Thailand had seen many coups, but most had ended in compromise. Not this time. When a pro-Thaksin government was elected again, in 2007, anti-Thaksin yellow-shirt protesters shut down Bangkok; after Abhisit’s government replaced a pro-Thaksin government in 2008, the red shirts poured out into the streets in an attempt to force Abhisit to step down. The result of this incessant brinkmanship is a furious Thai population ready to explode at any change in the political status quo, making compromise much harder.

While Thai leaders were trying to centralize power in their own hands, their Asian rivals were moving the opposite way. In Indonesia, the government has devolved more authority from Jakarta, in order to tamp down local grievances. Even authoritarian China has granted greater powers to local officials. In Thailand, after the 2006 coup, leaders replaced the progressive 1997 Constitution with one that provided an amnesty for the coup leaders, made the Senate less democratic, and tried to quiet unrest by strengthening central authority in Bangkok.
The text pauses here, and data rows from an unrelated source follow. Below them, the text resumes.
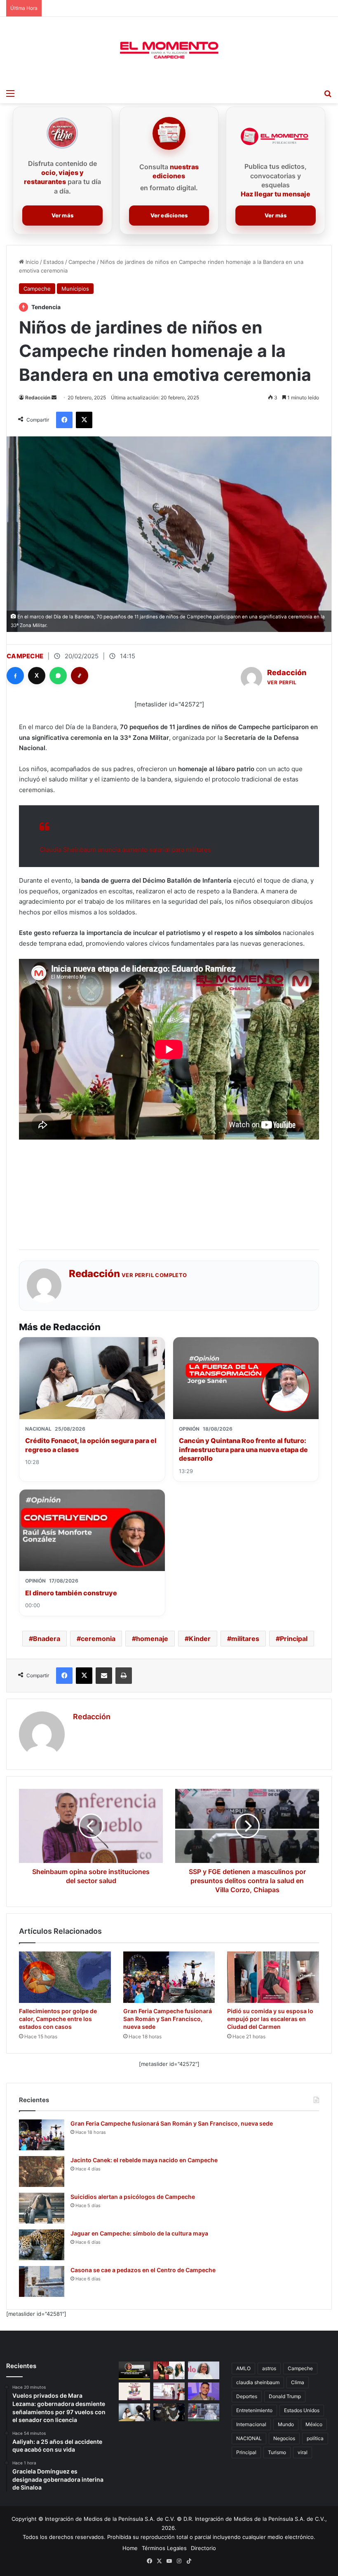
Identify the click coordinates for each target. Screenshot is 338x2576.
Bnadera (46, 1638)
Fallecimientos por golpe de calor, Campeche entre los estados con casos (58, 2018)
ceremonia (98, 1638)
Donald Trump (285, 2396)
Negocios (284, 2438)
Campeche (82, 262)
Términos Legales (164, 2548)
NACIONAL (249, 2438)
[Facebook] (15, 675)
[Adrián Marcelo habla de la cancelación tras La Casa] (203, 2391)
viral (302, 2452)
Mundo (286, 2424)
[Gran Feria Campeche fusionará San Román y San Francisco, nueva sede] (169, 1977)
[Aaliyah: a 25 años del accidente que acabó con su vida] (169, 2370)
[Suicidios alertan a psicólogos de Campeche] (41, 2208)
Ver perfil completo (154, 1275)
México (313, 2424)
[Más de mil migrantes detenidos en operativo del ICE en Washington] (169, 2412)
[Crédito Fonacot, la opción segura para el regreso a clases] (134, 2412)
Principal (293, 1638)
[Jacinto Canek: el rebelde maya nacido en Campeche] (41, 2171)
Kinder (200, 1638)
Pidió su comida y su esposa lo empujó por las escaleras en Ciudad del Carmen (270, 2018)
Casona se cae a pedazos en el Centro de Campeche (143, 2269)
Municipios (75, 288)
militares (245, 1638)
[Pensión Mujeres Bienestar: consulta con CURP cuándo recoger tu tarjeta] (134, 2391)
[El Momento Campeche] (169, 50)
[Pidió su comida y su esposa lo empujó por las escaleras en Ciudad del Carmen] (273, 1977)
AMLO (243, 2368)
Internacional (251, 2424)
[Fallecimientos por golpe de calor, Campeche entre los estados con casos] (65, 1977)
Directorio (203, 2548)
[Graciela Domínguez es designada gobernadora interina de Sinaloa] (203, 2370)
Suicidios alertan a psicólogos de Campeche (132, 2196)
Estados (53, 262)
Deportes (246, 2396)
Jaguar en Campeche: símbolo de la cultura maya (139, 2233)
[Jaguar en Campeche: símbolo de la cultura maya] (41, 2244)
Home (130, 2548)
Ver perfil (281, 682)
These decisions backfired, first by a widening of an already-spiraling insurgency in Muslim-dominated southern Thailand, and then in the red-shirt protest movement, both of which resent the growing power of Bangkok. Yet Abhisit continues to bulk up the capital, and now uses an emergency decree to restrict civil liberties and allow the security forces to crack down harshly on protest.
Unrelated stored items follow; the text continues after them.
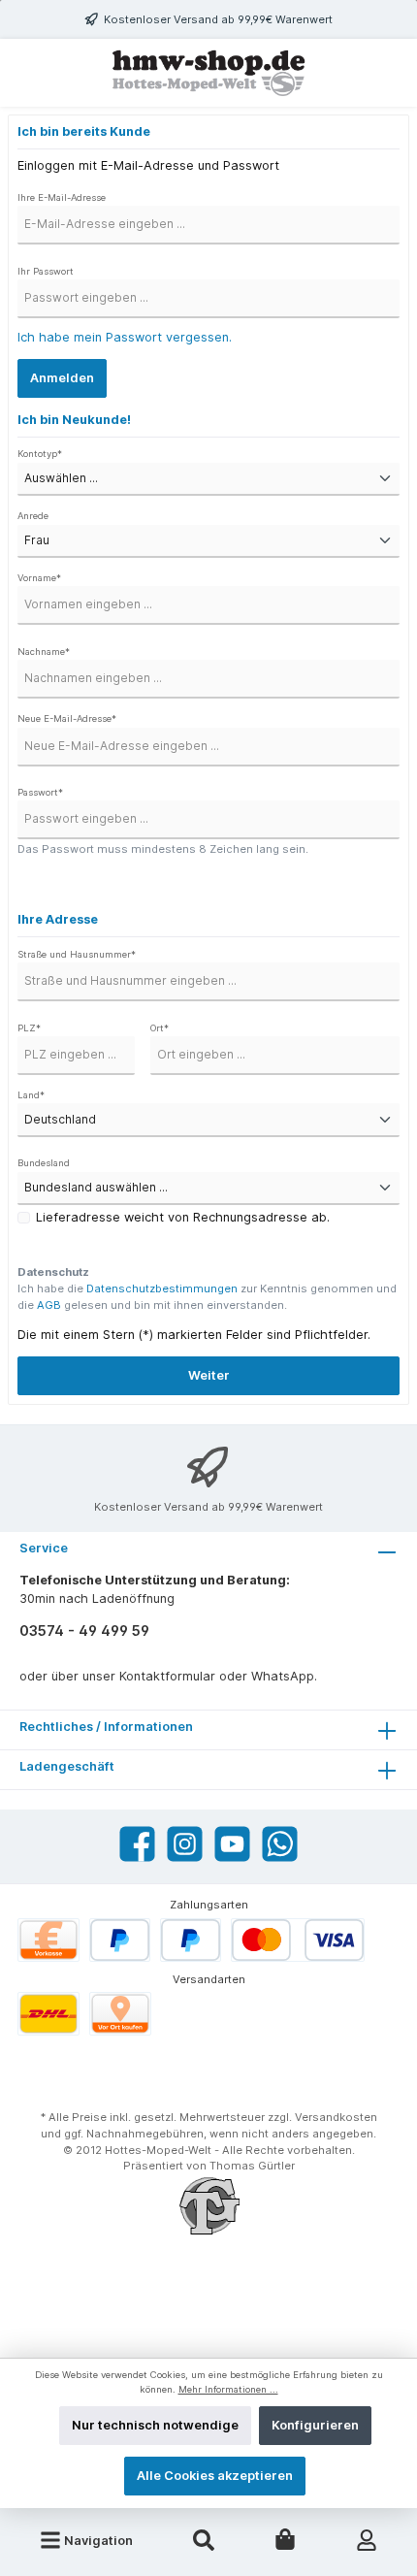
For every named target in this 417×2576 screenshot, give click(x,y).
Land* (31, 1095)
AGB (49, 1305)
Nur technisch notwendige (155, 2425)
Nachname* (43, 651)
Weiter (209, 1375)
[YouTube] (232, 1844)
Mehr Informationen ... (228, 2389)
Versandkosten (336, 2117)
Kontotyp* (39, 453)
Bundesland (43, 1163)
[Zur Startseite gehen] (208, 72)
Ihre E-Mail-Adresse (61, 197)
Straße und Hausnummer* (76, 954)
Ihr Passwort (45, 271)
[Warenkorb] (285, 2540)
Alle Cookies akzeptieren (215, 2475)
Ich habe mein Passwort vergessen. (124, 337)
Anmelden (62, 378)
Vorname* (39, 577)
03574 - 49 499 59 (84, 1630)
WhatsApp (282, 1676)
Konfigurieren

As Thailand struggled, many had hoped that Thailand’s most important leader, King Bhumibol Adulyadej, would intervene. A constitutional monarch who wields significant political power, he had long been perceived as a neutral party. But the pro-Thaksin red shirts apparently no longer trust him.

Can Thailand’s brand be repaired? Other cities and countries have managed to restore even more seriously damaged images, though it took time. Belfast, once synonymous with IRA bombings, now has developed a reputation as an up-and-coming cultural destination. Bogotá is starting to be recognized as a model of urban planning, now that Colombia is getting control of its murderous drug cartels. But the key factor in Northern Ireland and Colombia—statesmanlike leadership—is currently absent in Thailand. Abhisit has offered to address some of the protesters’ grievances, boosting government spending in the new budget by more than 20 percent and reassessing the Constitution, which might result in restoring elements of the 1997 Constitution. But his economic plan copies some of Thaksin’s populist but divisive plans to redistribute wealth to the countryside. There is no serious plan to reform the education system, revive Thai competitiveness, or restore the environment. Abhisit also seems unable to do anything to reduce the power of the military, and after the current commander in chief of the Army retires in September, his likely replacement, Prayuth Chan-ocha, is known to be much harder-line. With the king ailing—he has been in the hospital for months—the revival of the monarch’s role as mediator seems unlikely. And without a true statesman, the revival of brand Thailand seems far off.

Kurlantzick is fellow for Southeast Asia at the Council on Foreign Relations.